Each line in the entries that has the word "settings" has to be copied.
━━━━━ Exercise data ━━━━━
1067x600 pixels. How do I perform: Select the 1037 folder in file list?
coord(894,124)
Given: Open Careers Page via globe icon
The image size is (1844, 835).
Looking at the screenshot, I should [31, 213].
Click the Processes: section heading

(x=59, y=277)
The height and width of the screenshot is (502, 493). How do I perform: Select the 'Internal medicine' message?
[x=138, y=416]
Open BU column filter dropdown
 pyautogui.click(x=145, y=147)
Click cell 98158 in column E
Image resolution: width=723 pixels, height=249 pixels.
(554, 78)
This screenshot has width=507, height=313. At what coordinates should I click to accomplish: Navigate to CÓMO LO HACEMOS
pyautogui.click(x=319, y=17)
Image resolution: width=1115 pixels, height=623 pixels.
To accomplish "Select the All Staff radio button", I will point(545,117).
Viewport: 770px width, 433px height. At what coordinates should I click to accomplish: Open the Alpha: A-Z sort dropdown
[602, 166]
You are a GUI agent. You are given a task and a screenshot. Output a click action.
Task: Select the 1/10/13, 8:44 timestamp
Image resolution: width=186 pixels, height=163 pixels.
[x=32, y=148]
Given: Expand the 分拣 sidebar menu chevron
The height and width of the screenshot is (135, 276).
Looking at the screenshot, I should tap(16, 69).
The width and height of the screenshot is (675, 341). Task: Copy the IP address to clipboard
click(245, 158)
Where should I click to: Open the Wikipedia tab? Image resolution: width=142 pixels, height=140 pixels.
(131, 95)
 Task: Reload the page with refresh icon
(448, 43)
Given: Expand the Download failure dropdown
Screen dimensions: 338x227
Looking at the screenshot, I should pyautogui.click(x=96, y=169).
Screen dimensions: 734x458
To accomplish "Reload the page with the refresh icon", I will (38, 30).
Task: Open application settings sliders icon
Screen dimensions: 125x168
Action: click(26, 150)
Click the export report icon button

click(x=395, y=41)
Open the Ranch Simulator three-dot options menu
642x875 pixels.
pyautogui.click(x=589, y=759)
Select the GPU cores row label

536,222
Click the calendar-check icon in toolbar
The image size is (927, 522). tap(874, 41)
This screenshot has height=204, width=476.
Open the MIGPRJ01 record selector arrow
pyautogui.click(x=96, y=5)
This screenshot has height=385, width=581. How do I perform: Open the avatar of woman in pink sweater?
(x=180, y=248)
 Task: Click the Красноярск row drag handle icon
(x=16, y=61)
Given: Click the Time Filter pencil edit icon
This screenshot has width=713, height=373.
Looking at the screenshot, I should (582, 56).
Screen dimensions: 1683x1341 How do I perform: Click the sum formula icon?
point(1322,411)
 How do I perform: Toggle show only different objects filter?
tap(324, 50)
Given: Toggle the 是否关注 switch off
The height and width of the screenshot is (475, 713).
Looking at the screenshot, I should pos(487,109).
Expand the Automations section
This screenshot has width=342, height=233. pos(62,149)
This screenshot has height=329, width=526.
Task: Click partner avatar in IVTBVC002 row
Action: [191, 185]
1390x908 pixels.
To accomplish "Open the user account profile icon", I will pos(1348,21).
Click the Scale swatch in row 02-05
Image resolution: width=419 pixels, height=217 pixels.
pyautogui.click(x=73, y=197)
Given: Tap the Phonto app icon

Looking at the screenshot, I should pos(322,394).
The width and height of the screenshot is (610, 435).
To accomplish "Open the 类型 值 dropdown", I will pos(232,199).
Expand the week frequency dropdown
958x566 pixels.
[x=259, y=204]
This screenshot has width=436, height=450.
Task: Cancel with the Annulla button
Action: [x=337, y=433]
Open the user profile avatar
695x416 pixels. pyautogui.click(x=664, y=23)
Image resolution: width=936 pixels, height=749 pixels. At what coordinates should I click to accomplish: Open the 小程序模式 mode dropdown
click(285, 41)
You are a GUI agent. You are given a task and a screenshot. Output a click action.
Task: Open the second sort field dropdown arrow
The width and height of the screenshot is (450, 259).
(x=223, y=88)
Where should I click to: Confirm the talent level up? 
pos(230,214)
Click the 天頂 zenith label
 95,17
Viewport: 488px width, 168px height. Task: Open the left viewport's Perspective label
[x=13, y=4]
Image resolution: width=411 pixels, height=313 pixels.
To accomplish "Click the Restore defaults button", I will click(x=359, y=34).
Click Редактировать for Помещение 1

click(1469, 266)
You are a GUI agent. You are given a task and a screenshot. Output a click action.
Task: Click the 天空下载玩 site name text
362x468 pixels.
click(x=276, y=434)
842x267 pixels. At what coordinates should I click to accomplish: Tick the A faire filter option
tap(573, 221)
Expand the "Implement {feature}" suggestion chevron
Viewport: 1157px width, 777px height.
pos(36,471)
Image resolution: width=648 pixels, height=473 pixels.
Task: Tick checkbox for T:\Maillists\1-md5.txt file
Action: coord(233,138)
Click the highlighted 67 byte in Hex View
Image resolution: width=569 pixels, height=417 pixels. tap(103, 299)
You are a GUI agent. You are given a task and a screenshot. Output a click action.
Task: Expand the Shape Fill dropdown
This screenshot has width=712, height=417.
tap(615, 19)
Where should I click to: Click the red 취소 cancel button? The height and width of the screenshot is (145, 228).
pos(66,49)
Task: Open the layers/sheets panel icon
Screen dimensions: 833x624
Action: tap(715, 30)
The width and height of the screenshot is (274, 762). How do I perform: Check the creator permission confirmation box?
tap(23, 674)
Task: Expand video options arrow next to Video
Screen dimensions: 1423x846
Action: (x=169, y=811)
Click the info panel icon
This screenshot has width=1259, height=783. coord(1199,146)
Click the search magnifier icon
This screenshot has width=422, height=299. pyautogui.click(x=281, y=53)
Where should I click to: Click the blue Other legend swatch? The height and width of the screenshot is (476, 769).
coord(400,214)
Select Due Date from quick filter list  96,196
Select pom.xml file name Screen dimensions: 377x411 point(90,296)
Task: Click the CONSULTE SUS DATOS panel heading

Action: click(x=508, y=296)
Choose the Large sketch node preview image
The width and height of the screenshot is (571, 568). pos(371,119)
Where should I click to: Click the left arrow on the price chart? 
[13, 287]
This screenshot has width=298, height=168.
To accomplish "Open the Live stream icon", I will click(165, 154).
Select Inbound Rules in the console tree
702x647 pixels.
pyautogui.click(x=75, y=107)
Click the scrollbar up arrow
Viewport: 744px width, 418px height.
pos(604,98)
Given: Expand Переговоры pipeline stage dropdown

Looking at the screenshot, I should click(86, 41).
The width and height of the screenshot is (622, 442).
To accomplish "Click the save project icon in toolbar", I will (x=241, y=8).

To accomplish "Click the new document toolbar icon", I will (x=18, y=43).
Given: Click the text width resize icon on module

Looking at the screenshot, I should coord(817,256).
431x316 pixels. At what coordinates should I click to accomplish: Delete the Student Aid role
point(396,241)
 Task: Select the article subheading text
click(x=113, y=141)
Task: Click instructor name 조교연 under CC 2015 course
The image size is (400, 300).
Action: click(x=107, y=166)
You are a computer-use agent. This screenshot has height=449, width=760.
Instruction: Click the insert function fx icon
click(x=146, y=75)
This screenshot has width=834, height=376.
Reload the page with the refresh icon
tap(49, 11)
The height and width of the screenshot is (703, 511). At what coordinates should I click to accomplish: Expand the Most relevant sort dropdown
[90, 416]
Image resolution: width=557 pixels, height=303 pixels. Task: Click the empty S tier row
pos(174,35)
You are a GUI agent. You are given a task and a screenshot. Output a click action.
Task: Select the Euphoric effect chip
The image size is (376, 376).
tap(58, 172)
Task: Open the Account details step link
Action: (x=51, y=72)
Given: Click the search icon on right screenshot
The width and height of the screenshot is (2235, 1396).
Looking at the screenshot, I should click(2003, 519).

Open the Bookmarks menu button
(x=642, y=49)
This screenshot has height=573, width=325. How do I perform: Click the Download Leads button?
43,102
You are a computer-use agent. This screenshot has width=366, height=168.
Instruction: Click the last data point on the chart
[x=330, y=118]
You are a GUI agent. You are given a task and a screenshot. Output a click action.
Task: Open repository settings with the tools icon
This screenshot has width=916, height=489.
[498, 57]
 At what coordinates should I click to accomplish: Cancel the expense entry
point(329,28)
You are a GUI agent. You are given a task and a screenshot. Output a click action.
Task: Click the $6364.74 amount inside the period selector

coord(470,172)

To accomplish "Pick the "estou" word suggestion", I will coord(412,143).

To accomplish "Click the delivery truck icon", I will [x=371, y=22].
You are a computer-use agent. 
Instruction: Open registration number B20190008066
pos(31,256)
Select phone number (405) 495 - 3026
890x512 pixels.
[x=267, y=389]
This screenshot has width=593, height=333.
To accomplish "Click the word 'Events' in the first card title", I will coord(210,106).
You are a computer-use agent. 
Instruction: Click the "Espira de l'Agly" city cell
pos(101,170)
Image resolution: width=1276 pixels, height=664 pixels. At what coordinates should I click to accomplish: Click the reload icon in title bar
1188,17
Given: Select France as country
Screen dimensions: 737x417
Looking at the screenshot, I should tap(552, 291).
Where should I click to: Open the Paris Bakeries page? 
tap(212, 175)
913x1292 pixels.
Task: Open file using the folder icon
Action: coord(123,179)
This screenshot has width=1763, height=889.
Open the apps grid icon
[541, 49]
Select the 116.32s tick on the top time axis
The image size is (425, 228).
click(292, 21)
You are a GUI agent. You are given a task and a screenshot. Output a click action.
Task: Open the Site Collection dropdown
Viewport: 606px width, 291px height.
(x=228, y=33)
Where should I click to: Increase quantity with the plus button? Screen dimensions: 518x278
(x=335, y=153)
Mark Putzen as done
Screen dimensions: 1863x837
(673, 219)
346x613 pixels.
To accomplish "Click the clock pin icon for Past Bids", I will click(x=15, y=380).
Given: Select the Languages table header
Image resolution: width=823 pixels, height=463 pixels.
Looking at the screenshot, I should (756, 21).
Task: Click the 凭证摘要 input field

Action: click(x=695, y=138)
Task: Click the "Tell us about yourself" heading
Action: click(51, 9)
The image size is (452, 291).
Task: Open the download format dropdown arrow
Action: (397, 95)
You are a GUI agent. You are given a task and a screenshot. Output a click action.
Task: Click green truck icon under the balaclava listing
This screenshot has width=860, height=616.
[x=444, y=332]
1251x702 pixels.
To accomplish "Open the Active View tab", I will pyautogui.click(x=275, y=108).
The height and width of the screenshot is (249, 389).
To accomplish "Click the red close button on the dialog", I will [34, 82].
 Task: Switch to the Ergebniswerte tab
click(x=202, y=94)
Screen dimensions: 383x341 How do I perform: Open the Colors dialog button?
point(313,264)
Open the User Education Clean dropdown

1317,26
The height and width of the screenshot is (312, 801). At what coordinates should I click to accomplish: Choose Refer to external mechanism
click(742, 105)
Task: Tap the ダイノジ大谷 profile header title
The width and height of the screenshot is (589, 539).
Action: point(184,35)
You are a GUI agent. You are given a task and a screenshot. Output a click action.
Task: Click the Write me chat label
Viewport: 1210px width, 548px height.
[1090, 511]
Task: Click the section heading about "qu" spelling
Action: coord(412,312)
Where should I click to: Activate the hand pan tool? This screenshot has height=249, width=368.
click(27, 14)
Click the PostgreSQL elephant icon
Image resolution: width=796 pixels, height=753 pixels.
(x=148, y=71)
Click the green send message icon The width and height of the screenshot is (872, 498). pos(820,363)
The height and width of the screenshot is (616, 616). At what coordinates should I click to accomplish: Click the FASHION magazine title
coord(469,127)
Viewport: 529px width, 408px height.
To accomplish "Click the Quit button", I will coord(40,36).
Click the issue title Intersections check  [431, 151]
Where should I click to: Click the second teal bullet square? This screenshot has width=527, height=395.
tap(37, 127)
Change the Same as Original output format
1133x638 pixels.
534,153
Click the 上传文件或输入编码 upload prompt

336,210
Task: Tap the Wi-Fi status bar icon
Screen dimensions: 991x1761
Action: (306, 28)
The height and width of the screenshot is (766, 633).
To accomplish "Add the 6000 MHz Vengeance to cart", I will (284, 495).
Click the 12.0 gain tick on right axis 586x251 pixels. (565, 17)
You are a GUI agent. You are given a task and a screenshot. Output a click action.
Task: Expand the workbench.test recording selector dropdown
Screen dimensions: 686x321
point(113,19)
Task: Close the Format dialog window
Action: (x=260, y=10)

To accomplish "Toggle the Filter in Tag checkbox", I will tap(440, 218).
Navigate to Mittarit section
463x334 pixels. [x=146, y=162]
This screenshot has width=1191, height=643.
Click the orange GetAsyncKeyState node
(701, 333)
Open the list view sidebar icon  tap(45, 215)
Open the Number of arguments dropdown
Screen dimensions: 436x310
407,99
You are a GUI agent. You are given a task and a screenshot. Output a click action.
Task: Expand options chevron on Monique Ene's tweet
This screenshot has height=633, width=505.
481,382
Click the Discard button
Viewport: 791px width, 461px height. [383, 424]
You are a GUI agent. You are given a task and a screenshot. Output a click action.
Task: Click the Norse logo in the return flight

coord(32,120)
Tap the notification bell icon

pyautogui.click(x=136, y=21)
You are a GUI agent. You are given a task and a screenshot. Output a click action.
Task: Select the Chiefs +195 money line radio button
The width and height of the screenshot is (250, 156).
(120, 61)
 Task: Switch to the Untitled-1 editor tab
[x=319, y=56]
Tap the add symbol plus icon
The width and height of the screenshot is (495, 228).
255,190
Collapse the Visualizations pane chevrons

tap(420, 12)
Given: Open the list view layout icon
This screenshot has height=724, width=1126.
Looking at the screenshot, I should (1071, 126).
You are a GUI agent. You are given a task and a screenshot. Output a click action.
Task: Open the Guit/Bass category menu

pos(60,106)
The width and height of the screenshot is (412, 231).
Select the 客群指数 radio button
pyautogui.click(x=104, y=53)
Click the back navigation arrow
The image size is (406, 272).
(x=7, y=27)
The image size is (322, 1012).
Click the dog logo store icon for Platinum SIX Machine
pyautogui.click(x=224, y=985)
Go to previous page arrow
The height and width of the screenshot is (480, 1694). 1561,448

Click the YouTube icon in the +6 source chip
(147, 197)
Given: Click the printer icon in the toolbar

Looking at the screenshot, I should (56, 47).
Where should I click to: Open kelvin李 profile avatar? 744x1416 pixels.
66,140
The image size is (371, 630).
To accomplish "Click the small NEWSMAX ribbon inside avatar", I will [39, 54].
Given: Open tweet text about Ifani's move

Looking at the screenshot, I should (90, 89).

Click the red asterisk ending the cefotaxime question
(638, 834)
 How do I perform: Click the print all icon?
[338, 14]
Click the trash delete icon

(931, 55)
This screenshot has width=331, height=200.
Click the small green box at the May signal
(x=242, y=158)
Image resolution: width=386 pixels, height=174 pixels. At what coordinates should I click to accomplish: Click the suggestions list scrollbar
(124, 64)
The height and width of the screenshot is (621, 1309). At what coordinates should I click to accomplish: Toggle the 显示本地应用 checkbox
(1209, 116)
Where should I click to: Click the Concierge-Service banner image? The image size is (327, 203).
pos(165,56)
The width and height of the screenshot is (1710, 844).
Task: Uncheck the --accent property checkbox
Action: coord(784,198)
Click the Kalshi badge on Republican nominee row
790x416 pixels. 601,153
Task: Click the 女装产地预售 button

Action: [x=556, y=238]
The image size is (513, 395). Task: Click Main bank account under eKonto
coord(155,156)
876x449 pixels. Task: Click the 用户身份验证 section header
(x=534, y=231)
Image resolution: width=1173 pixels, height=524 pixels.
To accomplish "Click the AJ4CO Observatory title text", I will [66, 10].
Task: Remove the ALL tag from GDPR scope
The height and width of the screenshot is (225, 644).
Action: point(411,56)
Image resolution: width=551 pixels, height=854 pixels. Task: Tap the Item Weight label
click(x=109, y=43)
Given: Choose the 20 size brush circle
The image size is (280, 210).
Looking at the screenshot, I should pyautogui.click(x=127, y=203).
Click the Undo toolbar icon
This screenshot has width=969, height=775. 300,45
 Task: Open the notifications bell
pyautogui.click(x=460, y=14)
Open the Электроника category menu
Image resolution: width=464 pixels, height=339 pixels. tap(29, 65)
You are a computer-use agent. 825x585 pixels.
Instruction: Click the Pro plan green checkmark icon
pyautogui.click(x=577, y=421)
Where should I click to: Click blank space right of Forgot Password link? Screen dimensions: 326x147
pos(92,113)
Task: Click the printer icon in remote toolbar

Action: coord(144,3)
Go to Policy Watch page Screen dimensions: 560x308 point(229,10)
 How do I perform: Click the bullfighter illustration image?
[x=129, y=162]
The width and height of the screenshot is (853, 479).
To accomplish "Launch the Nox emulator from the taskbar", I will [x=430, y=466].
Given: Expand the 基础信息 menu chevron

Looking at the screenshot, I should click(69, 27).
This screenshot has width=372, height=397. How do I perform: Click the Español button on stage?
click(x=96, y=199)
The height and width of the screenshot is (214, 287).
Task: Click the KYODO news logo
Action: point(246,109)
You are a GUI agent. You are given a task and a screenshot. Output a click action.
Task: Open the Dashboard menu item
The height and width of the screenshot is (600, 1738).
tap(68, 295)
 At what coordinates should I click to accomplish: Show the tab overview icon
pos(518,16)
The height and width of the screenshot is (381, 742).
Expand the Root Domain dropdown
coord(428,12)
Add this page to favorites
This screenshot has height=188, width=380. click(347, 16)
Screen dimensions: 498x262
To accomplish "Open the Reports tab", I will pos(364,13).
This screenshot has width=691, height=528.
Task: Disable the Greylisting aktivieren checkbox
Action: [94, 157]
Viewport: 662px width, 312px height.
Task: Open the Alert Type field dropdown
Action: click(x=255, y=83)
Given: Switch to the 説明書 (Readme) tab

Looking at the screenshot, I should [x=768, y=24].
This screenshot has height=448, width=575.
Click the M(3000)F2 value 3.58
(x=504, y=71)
━━━━━
**The answer:**
Task: Open application settings sliders icon
Task: Open repository settings with the tools icon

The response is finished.